__Action item__
Give back exactly the lines of the entries below from the line with "22,2k (76, 2171)" to the line with "Changing leaves!! Months", inclusive, and only those.

*** Data supplied

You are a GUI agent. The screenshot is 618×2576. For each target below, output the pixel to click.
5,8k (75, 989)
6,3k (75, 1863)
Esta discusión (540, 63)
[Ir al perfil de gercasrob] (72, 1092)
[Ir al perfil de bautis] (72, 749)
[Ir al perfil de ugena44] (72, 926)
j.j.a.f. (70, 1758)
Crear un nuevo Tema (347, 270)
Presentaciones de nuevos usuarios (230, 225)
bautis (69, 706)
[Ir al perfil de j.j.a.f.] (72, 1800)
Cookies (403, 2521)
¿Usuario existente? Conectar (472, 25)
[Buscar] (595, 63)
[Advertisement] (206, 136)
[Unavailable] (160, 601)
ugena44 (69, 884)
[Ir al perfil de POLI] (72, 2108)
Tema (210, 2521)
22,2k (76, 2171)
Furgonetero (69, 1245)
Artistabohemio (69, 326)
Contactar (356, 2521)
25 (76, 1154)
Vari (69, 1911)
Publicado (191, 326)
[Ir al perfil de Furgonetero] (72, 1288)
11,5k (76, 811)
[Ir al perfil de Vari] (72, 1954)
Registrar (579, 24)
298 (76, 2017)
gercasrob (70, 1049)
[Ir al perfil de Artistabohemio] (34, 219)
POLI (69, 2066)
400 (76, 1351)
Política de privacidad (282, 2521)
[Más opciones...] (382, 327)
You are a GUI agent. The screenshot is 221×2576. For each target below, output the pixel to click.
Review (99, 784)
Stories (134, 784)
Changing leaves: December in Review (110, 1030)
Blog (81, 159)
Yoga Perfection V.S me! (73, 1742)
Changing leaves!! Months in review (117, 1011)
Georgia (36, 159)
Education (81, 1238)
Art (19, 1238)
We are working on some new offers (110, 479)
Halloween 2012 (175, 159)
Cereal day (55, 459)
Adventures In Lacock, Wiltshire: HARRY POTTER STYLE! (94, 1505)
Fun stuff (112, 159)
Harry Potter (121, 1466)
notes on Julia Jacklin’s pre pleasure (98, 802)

******

__Response area__
22,2k (76, 2171)
Furgonetero (69, 1245)
Artistabohemio (69, 326)
Contactar (356, 2521)
25 (76, 1154)
Vari (69, 1911)
Publicado (191, 326)
[Ir al perfil de Furgonetero] (72, 1288)
11,5k (76, 811)
[Ir al perfil de Vari] (72, 1954)
Registrar (579, 24)
298 (76, 2017)
gercasrob (70, 1049)
[Ir al perfil de Artistabohemio] (34, 219)
POLI (69, 2066)
400 (76, 1351)
Política de privacidad (282, 2521)
[Más opciones...] (382, 327)
You are a GUI agent. The screenshot is 221×2576. For each target below, output the pixel to click.
Review (99, 784)
Stories (134, 784)
Changing leaves: December in Review (110, 1030)
Blog (81, 159)
Yoga Perfection V.S me! (73, 1742)
Changing leaves!! Months in review (117, 1011)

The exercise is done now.